🏛️Built on Dymension
Dymensify is a bridge that leverages the technical infrastructure and advantages of the Dymension blockchain. Therefore, it is important to understand the technicalities behind Dymension to, in turn, have a firm understanding of how Dymensify works under the hood.
Blockchains have different layers that enable them to function well enough. Generally, there are often layers for data availability, settlement, execution, and application. Each of these layers is not mere semantics as they are pivotal to the effective operation of a blockchain.
Monolithic Blockchains
A blockchain often has all these layers within itself, which is logical. Using Ethereum as a case study, the blockchain has a hardware, data, consensus, and execution layer. Projects that build on it can exist as distinct application layers.
This all-in-one layer architecture has been in practice for long. However, there are technical overheads that limit such designs, which was due to the monolithic architecture of Ethereum.
At a point, the throughput of Ethereum became so slow, and there was a corresponding increase in gas fees, which made the network buggy and unnecessarily expensive.
Hence, the network has implemented various scalability measures such as sharding, side chains, rollups, and proto-dank sharding.
Modular Blockchains
Seeing the fallibility of the monolithic architecture, more blockchains and networks are fast-embracing the modular architecture. Networks such as Celestia, EigenLayer, and Fuel are pioneering modularity in the blockchain space.
Dymension, a modern blockchain, adopts modular architecture from the start to foster long-term sustainability. It embraces limitless building and ensures lightning-fast throughput.
The vertical scalability solution is connected to the need for modularity. To better understand how this works, there will be a need to delve a bit into traditional software engineering.
Horizontal Scalability
In engineering, horizontal scalability refers to the process of distributing more database load and computational tasks on new machines so the old machine will have fewer loads to process. MongoDB, which database developers should be familiar with, uses horizontal scalability.
Back to the blockchain, some blockchains scale by getting other dependent blockchains that will process the computational load outside the main blockchain.
This is what Polygon does to Ethereum, which is horizontal scaling in the blockchain sense of it.
Vertical Scalability
Vertical scalability is carried out by increasing the ability of a machine or server to process workloads, which can be in the form of upgrading the storage or RAM.
On the other hand, some blockchains, from the outset, only provide data availability and settlement, but the execution is planned to be on the networks. This is what it means to scale vertically in blockchain protocol engineering.

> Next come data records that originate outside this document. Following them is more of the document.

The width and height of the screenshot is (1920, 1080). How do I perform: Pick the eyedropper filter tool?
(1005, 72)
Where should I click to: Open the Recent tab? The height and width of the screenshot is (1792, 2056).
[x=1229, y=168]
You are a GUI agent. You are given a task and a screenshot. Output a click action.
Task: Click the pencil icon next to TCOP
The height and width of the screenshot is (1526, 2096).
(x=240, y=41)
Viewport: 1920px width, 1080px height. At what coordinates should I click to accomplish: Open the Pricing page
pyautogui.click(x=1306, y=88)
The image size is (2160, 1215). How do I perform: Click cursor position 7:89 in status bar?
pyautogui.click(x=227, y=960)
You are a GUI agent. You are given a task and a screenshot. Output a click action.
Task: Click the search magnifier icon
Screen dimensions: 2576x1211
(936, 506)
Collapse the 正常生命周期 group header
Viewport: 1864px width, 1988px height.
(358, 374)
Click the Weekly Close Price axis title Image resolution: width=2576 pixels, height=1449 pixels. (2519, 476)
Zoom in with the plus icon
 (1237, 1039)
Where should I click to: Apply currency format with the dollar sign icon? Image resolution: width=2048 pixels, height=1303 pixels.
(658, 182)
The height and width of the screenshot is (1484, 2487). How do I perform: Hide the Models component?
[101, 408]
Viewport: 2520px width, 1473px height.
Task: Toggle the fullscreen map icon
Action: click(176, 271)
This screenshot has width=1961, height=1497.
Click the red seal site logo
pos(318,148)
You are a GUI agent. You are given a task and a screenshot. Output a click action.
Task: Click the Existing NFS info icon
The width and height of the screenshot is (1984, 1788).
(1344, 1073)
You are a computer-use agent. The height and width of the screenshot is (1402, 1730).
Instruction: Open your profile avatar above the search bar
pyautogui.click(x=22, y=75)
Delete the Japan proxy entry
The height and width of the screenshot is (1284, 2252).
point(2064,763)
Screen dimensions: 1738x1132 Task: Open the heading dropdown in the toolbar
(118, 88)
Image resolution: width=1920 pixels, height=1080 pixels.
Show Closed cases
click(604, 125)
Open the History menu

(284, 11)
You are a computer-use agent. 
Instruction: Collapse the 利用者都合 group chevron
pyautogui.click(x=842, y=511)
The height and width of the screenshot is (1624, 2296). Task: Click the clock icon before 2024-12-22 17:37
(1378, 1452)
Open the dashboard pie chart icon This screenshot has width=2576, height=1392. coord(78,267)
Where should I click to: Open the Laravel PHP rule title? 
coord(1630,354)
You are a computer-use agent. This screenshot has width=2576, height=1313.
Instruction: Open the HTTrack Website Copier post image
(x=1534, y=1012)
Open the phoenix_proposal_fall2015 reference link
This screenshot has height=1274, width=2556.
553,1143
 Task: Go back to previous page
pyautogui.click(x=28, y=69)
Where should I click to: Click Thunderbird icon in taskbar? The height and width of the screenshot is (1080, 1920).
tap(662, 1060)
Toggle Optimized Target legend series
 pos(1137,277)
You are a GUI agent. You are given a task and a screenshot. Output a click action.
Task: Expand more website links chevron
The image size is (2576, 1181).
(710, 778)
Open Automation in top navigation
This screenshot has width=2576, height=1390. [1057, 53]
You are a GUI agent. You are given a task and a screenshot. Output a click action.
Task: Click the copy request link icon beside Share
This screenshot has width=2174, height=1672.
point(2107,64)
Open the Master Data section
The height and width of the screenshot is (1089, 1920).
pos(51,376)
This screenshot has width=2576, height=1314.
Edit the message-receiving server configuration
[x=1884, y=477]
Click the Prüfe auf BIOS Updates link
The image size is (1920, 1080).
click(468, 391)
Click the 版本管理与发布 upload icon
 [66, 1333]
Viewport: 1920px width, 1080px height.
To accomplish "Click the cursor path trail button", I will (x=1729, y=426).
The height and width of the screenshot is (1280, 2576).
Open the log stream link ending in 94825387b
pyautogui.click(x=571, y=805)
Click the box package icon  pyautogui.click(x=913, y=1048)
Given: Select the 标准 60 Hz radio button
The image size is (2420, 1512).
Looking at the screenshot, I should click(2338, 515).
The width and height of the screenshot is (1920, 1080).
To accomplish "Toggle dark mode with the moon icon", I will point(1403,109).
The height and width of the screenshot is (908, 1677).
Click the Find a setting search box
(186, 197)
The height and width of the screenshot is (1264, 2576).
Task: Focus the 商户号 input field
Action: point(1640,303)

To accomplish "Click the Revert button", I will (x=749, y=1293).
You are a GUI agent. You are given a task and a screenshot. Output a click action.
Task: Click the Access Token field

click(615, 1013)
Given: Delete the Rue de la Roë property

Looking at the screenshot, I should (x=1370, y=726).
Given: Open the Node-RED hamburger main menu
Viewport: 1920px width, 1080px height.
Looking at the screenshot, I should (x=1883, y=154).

This is the main difference between the two scaling methods: new servers are added for horizontal scaling, while only the power or capacity of the existing server is increased in vertical scaling.
It is noteworthy that Dymension operates vertical scalability at this junction according to its design. In turn, Dymensify is a bridge RollApp that was built with the Dymension RollApp Development Kit (RDK). What, then are RollApps?
Blockchain-natives will at first think of Rollups at the mention of RollApps. While the two are fundamentally different, they have some similarities.
Without controversy, a good background in Rollups is necessary to understand RollAps. By way of introduction, Vitalik Buterin birthed the idea of Rollups in one of his technical blogs.
Rollups are layer-2 blockchains that take transactions from the main chain, process them, and then batch them back into the main chain. The main use case of rollups is taking some computational workloads off the main chain. Recall this is horizontal scaling.
RollApps, on the other hand, are similar but different.
First of all, RollApps only work on modular chains—and are more native to Dymension—because they will have their custom execution environment and autonomy - albeit not sovereignty.
An ideal RollApp in the Dymension ecosystem comprises server and client components. The client component implements p2p messaging, cross-chain communications, and block production. The server side defines the business logic.
RollApp Sequencer
Sequence, as a word, means “order of things.” For rollups, sequencers verify, order, and push processed transactions into the main chain.
RollApp sequencers perform similar responsibilities. Transactions are made into and out of RollApps as autonomous applications.
As a result, a transaction is sent into the sequencer, which in turn carries out two crucial activities. The first one is the batching of the processed transaction into a block. The second responsibility is publishing the batch and its state root proofs into settlement and data availability layers.
In the context of Dymension, the batched RollApp transactions are published on the Dymension Hub.
RollApp Virtual Machine
Virtual machines such as the Ethereum Virtual Machine help process and implement smart contracts in the protocol-native language.
Interestingly, the RollApp Virtual Machine (RVM) does this and more.
Primarily, the RVM saves RollApp the stress of adding EVM logic to their settlement layer whenever they want to support the EVM in their execution environment.
In addition, its strategic placement in the settlement layer also helps during RollApp dispute resolution, which can replay how a transaction in dispute was indeed executed.
RollApp Development Kit
Engineers are more conversant with the Software Development Kit, which helps use software to create custom applications.
In the same vein, the RDK contains the packages that are often required to create a Dymension-inclined application.